#### Reading passage:
>>>>

BM cells labeled with their original metacluster annotations (Fig. 1) were used to train a classifier to automatically assign metacluster annotations to phenotypically similar mPB cells (see Methods). To assess the overall HSCP composition of each tissue, we grouped annotated cells into four primary lineages, “early”, “lymphoid”, “myeloid”, and “erythroid”, and quantified their frequencies for each sample (Fig. 5B). Arranging samples by increasing levels of early HSPCs perfectly separated BM from mPB samples (Fig. 5B), with significantly greater representation in mPB (Fig. 5C; p=0.00017). We confirmed this significant enrichment for early HSPCs in mPB samples by manually gating CD34+CD38- and comparing tissues (Fig. S5A; p=0.00035), supporting findings in the literature in which G-CSF and Plex mobilize more early HSPC 52. This enrichment was most pronounced in HSC, MPP1, and MPP2 populations in all three mobilization conditions (Fig. 5D). UMAP visualization of cells from all BM and mPB samples illustrated that the expansion of the early HSPC compartment in mPB came at the expense the more committed HSPC clusters when compared to BM cells, particularly for clusters implicated in lymphoid progenitor commitment (Fig. 5E).

<<<<

#### Supplied entries:

>>>>

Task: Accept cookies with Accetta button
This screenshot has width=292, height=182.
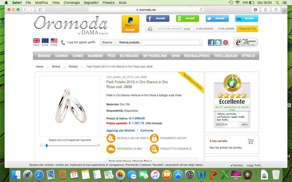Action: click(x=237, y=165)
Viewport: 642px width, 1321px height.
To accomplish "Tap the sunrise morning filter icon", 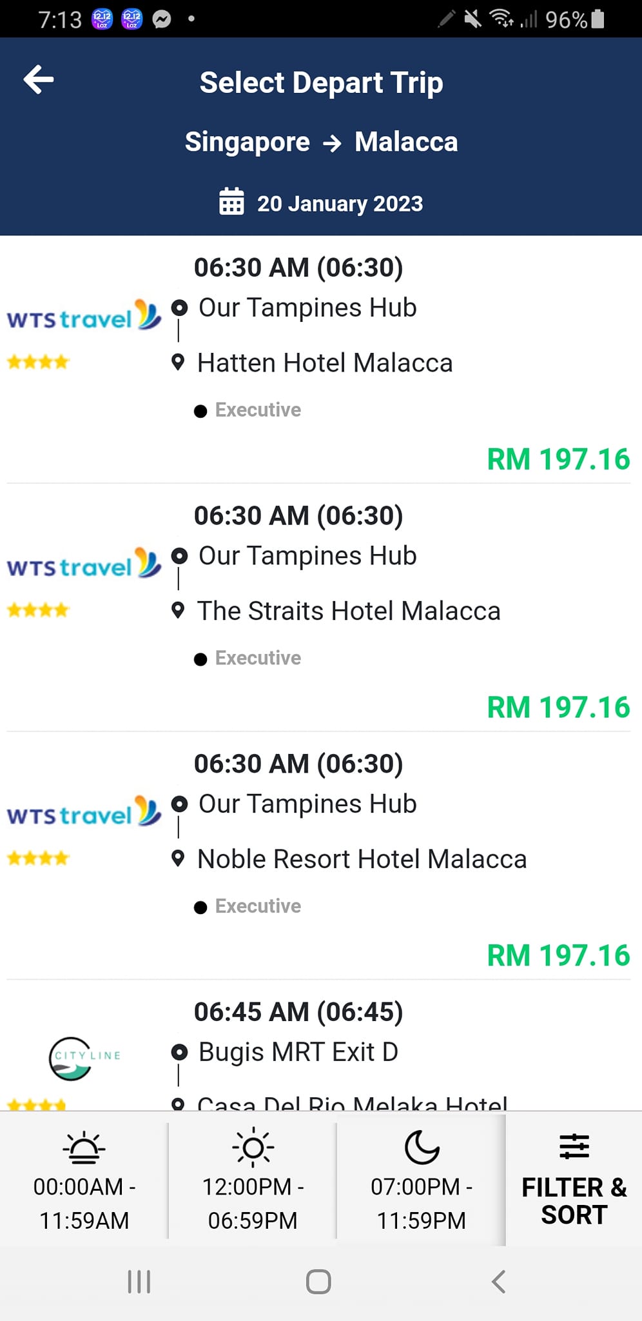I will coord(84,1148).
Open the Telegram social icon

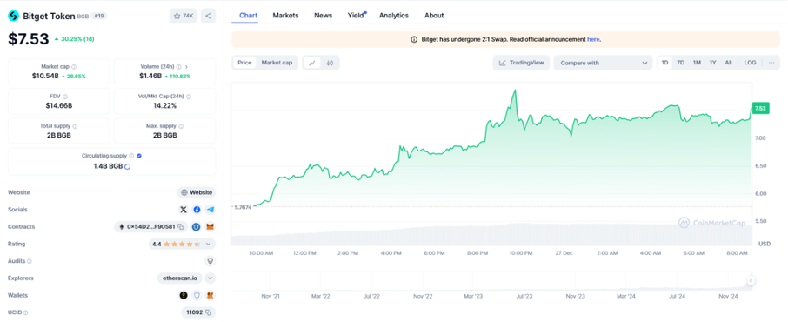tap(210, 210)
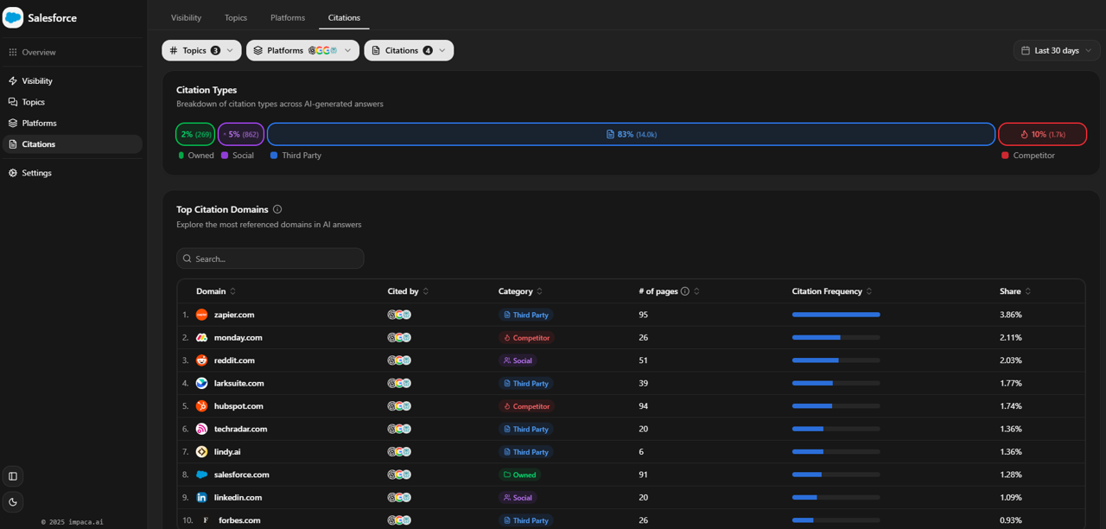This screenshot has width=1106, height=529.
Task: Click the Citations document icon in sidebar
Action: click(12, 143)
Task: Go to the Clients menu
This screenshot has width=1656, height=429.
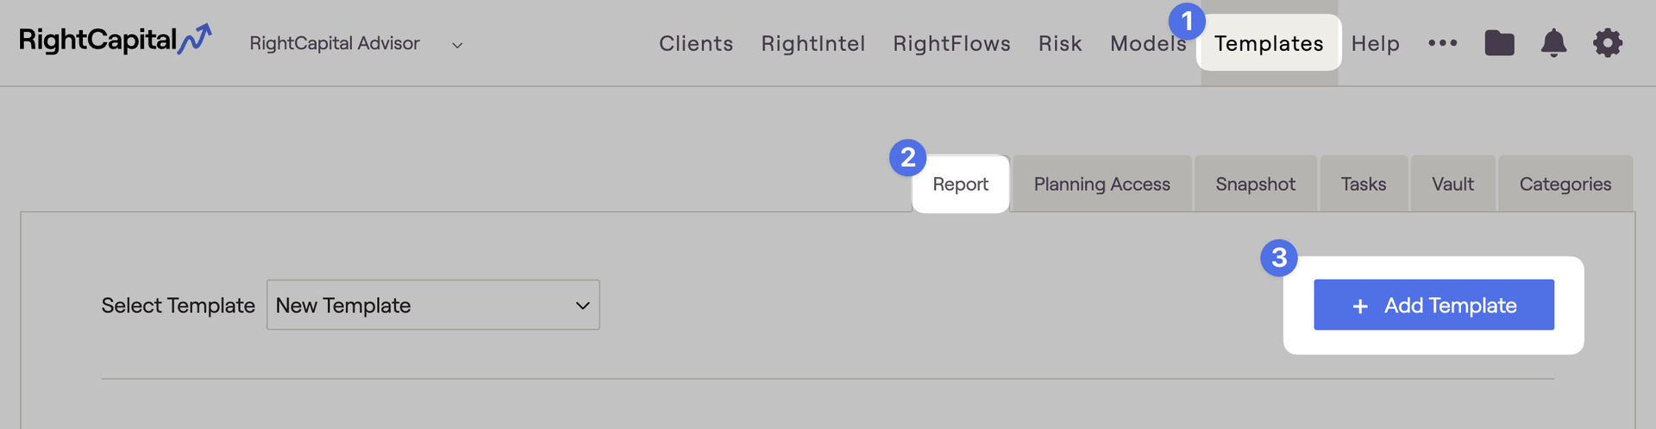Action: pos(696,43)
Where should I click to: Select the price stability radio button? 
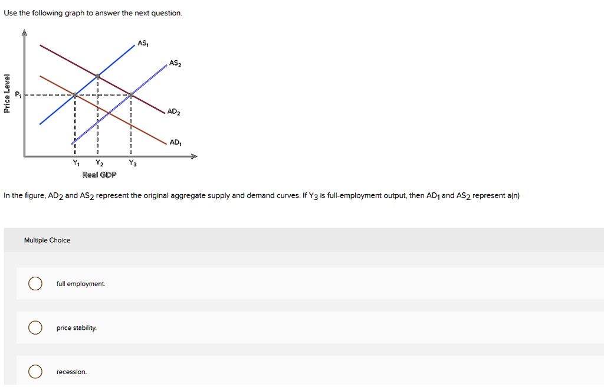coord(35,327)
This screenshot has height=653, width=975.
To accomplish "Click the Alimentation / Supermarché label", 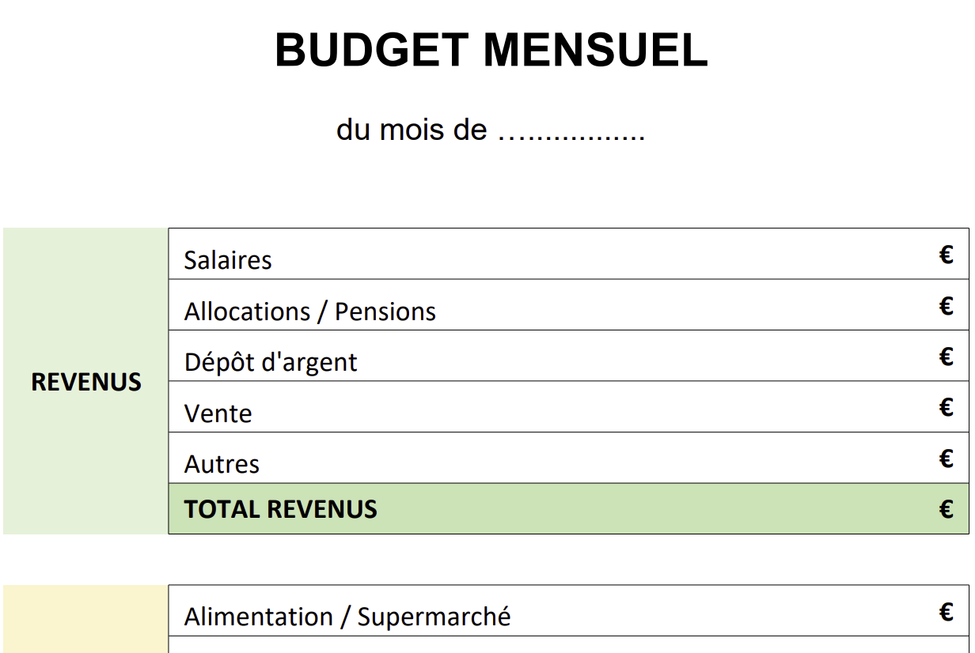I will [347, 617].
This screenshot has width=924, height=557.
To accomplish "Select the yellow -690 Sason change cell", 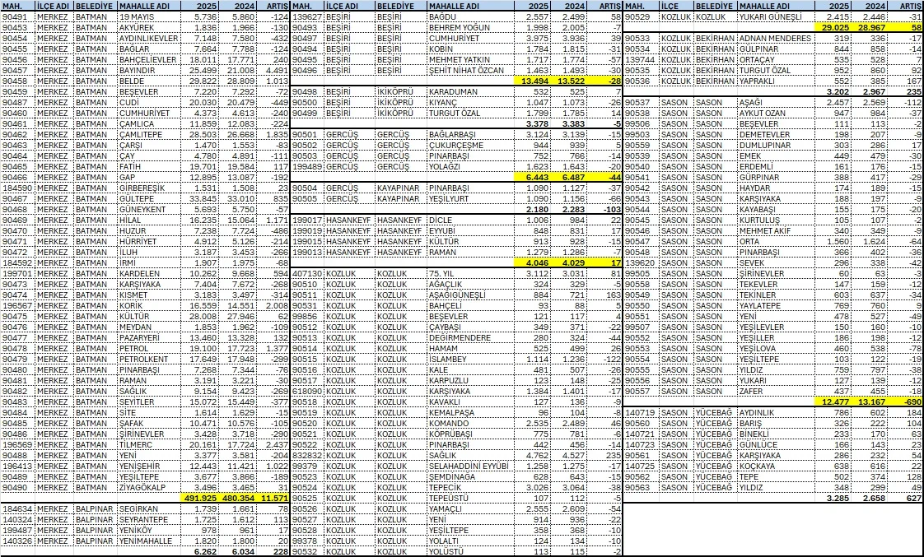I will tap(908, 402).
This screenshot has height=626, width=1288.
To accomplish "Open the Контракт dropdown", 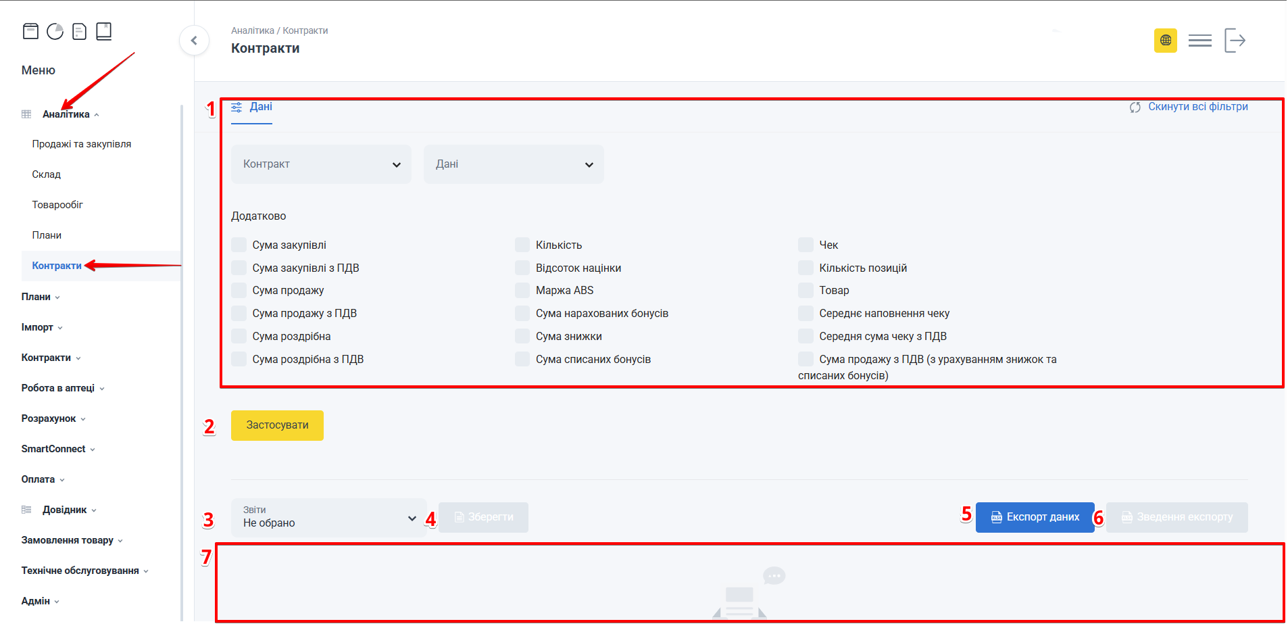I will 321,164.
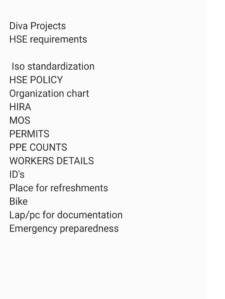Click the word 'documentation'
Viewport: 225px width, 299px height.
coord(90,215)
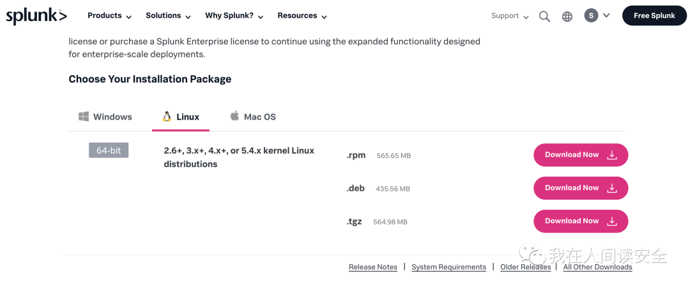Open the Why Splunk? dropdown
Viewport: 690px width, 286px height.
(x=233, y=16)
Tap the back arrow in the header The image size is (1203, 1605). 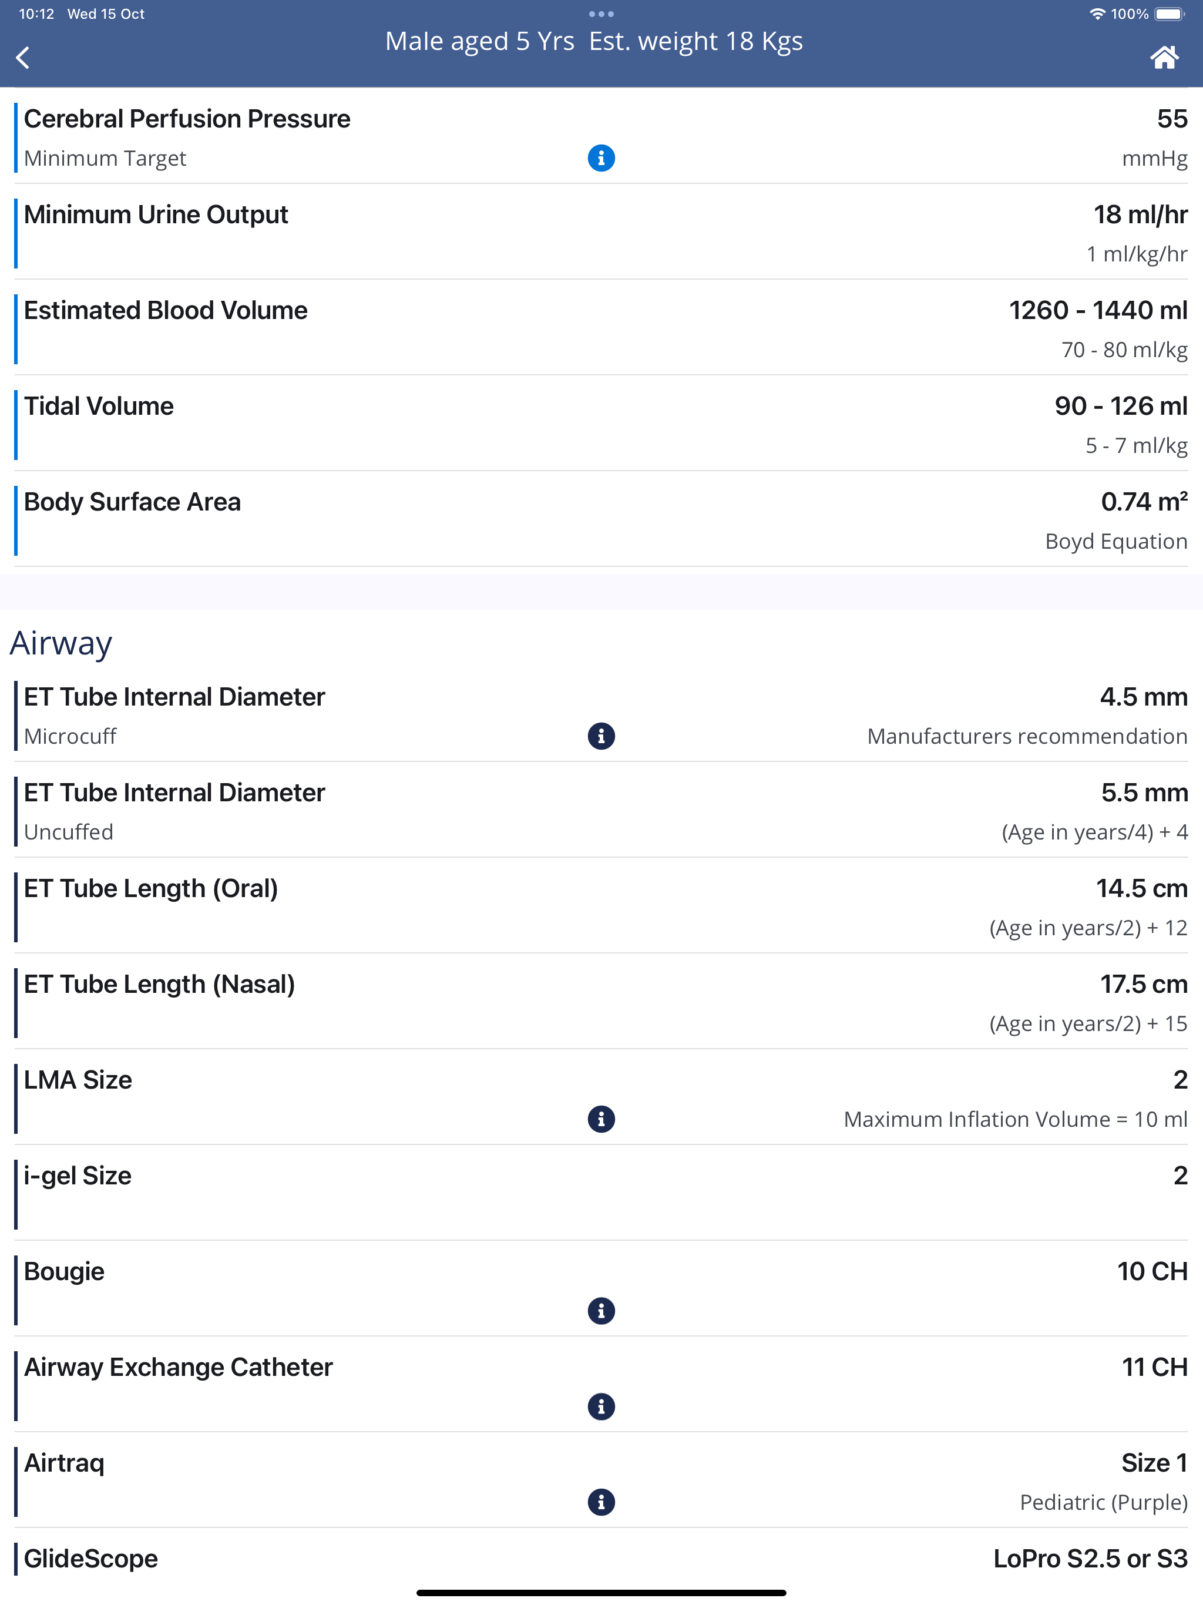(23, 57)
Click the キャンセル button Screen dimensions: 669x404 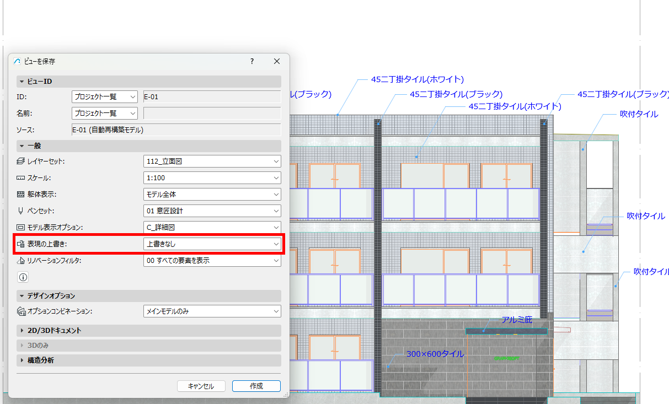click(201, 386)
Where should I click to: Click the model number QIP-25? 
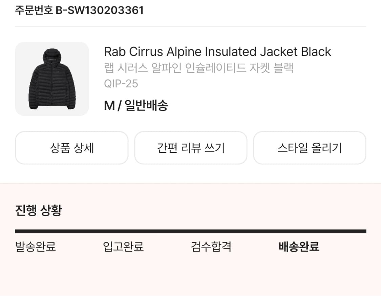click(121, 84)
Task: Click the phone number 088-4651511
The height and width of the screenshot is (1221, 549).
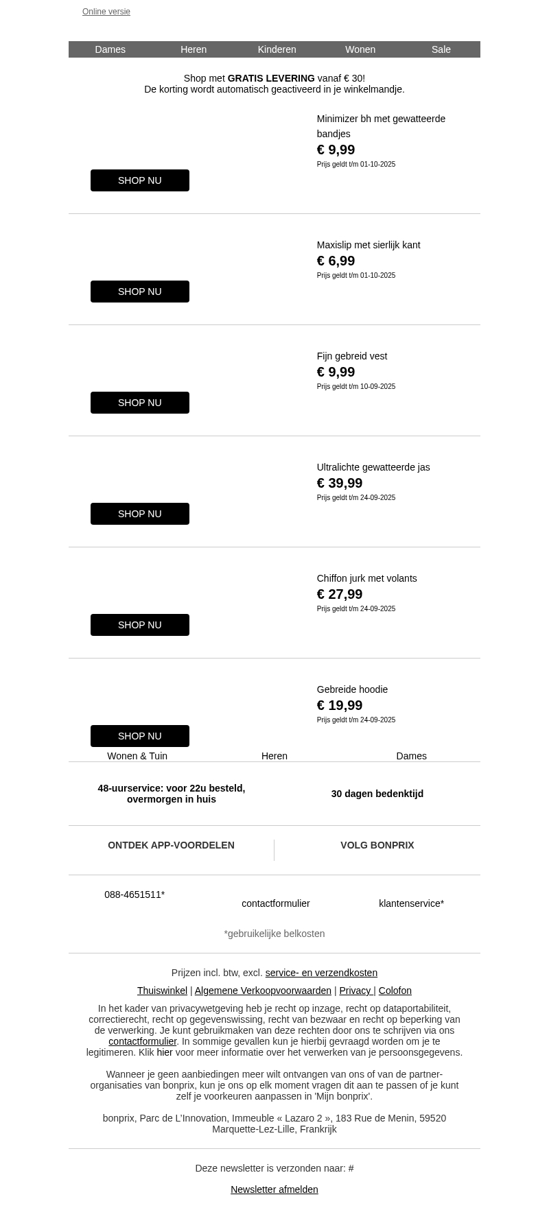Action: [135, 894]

<<<<

#### Things to do:
1/ Can you condense the paragraph in the HSPC composition text that begins "BM cells labeled with their original metacluster annotations" into a bulleted list that keeps its main facts?
2/ Could you resume the HSPC composition text after its last sentence?

#### Replies:
1/
- A classifier trained on BM cells with their original metacluster annotations (Fig. 1) assigned those annotations to phenotypically similar mPB cells.
- Annotated cells were grouped into four primary lineages ("early," "lymphoid," "myeloid," and "erythroid"), and their frequencies were quantified for each sample (Fig. 5B).
- Ordering samples by increasing early HSPC levels perfectly separated BM from mPB. Early HSPCs were significantly more represented in mPB (Fig. 5C; p=0.00017).
- Manual gating of CD34+CD38- cells confirmed this enrichment (Fig. S5A; p=0.00035). This supports reports that G-CSF and Plex mobilize more early HSPCs.
- The enrichment was strongest in the HSC, MPP1, and MPP2 populations under all three mobilization conditions (Fig. 5D).
- UMAP showed that, compared with BM, the early HSPC expansion in mPB came at the expense of more committed HSPC clusters, especially those implicated in lymphoid progenitor commitment (Fig. 5E).

2/
Since our classifier for assigning metacluster IDs has some flexibility from the original BM-based definition, we then asked if there were tissue-or mobilization-specific differences in expression within our metacluster annotations. We visualized expression of several key markers for the identification of human HSC, such as CD133, CD105, CD164, CD49f, CD117, CD90 across samples within the early HSPC compartment (Fig. 5F) 8,54–57. The most drastic differences were observed in the expression of the sialomucin protein CD164. Possibly playing a role in adhesion, CD164 has been suggested as an alternative to overcome the shortcomings of CD38-based gating strategies in HSPC transplantation settings 8. Although we analyzed only one sample for the G+P mobilization condition, we observed an increased expression of CD172ab, a member of the Signal Regulatory Protein (SIRPα) family, in the HSC population of this sample, as well as in the EMP1 and MP metaclusters (Fig. S5B). CD172ab expression was previously observed on immature CD34+/CD38-hematopoietic cells, but it is also a myeloid-specific immune checkpoint 58. Finally, we observed differences in the expression of some surface markers and molecular regulators across the subpopulations in the CD34+/CD38+ compartment, such as CD33, CD45RA, CD123, GATA1, FOXP1, although the functional implications of these differences are unclear (Fig. S5B-C).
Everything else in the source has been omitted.